Aggregate data with GraphQL

Data API builder supports GraphQL aggregation for SQL Server family and Azure Synapse Analytics Dedicated SQL pool entities. Use the groupBy field on a collection query to calculate sum, avg, min, max, and count values.

The examples in this article use SQL Server and GraphQL entities with read permission. Data API builder generates SQL like the statements shown in each scenario. Parameter values appear as query parameters at runtime. The sum, avg, min, and max functions apply to numeric fields. The count function works on any field.

Important

Aggregation isn't available for Azure Cosmos DB for NoSQL, PostgreSQL, or MySQL.

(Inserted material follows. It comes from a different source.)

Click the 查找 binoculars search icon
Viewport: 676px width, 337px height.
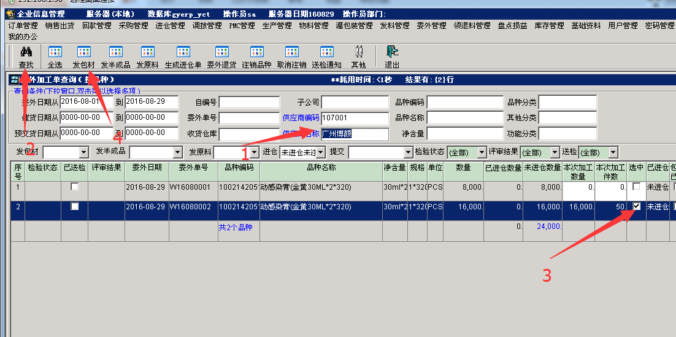(x=26, y=52)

Aggregation is enabled by default. To turn it off, set enable-aggregation to false under runtime.graphql in your configuration file. Aggregation queries return one page of groups, 100 by default. Use the first argument on the collection query to change the maximum, for example books(first: 500). Set the default with runtime.pagination.default-page-size.

GraphQL schema additions

When you enable aggregation, Data API builder adds aggregation fields and generated types to each supported GraphQL collection. The exact generated type names are entity-specific and visible through GraphQL introspection, but the query syntax is consistent across entities.

The following snippets show syntax formats, not complete GraphQL queries.

`groupBy`

Returns grouped rows for the collection. Select this member instead of items in an aggregation query.

<collection> { groupBy { ... } }

`groupBy(fields: [...])`

Lists the entity fields to group by. Omit fields to aggregate all rows into one group.

<collection> { groupBy(fields: [<field>, ...]) { ... } }

`fields`

Returns the grouped field values for each row in the aggregation result.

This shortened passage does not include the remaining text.